Reply to Willow Wishes: Be careful what you wish for.

This is a reply to Team Drone’s latest blog post, Willow Wishes, from a very disgruntled Team Kluane. Be careful what you wish for.

  • Wish 1: Please can one of our drones start working again. We agree with this wish, but feel you do not provide enough evidence that “a fixed wing, some kites and a new drone are on their way to the island”.
  • Wish 2: Please can the wind stay brisk. Be careful what you wish for, particularly when using vague, unscientific terms such as ‘brisk’. The wind has indeed picked up, to around 60mph, and as a result Qikiqtaruk is now in the throes of a strong storm surge. While I suspect that there are now very few mosquitoes, my understanding is that you are now completely flooded and no flights can land for several days, leaving us stranded in Inuvik. On balance, this is not a good outcome.
  • Wish 3: Please can the Muskoxen stop knocking down our phenocams. Please clarify if this means you have awesome pictures of muskoxen knocking down phenocams.
  • Wish 4: Please can the remainder of our field crew make it out very efficiently to us this week. See Wish 2.
  • Wish 5: Please can all sorts of delicious fruits and vegetables come out with Team Kluane so that we can feast! In light of recent events we do not feel that this is either likely or appropriate. Also there is no mango.
  • Wish 6: Jakob wishes he wasn’t after Isla’s cooking in the chores schedule. A rather complicated point. On one hand, information provided earlier by Team Kluane (Haydn Thomas, personal communication 17.07.2016) implies that Isla will be removed from cooking responsibilities due to the additional of team members. However, given Wishes 2 and 5, the probability of this occurring has now significantly decreased. This is further complicated by the fact that the food warehouse is now almost underwater.
  • Wish 7: When we return to the city, can the pound be worth a normal amount. I do not think it is appropriate to use the term ‘normal’ in this context without explaining underlying assumptions. Given the political landscape of the last month, ‘normal’ has shifted in both essence and meaning. Indeed there has been some recent suggestion that the word itself should be rejected since it bears too close a resemblance to the French ‘normale’, and as such defers linguistic power to an unelected elite in Brussels.

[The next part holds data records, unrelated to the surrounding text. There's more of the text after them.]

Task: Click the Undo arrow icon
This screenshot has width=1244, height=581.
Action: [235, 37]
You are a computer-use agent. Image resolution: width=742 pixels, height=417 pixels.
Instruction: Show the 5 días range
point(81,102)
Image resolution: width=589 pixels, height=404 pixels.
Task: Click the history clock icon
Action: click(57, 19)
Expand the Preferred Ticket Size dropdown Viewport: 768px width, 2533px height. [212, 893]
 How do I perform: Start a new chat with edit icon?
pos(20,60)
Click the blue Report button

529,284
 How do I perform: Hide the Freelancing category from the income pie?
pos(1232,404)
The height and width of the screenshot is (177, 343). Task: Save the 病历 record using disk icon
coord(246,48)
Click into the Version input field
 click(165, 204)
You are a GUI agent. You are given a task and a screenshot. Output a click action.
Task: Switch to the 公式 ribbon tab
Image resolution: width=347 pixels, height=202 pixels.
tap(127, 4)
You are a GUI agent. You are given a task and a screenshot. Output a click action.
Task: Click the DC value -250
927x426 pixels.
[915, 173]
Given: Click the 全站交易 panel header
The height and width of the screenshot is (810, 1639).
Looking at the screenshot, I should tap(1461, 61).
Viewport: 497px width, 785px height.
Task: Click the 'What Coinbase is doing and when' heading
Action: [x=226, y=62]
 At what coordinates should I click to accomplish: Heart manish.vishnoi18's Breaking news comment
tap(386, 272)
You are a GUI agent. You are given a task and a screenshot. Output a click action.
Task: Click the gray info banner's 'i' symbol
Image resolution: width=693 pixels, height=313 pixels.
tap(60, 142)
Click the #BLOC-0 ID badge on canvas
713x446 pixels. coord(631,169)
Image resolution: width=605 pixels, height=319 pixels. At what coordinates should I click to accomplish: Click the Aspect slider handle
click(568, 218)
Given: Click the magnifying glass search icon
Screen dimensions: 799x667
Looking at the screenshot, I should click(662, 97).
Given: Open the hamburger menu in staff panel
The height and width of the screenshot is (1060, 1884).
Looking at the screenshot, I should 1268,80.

Perhaps it would be more appropriate to simply state that £1 currently equals $1.71, ($2.02 on this date in 2015, $1.54 in 2011).
  • Wish 8: Please can Otto the Walrus come back to visit us again! We agree with this point.
  • Wish 9: Please can we gain magical powers to both ward of mosquitoes and know where and when all the really cool wildlife are near us. We further suggest that a magical power to ward of storm surges and dry out runways could be considered.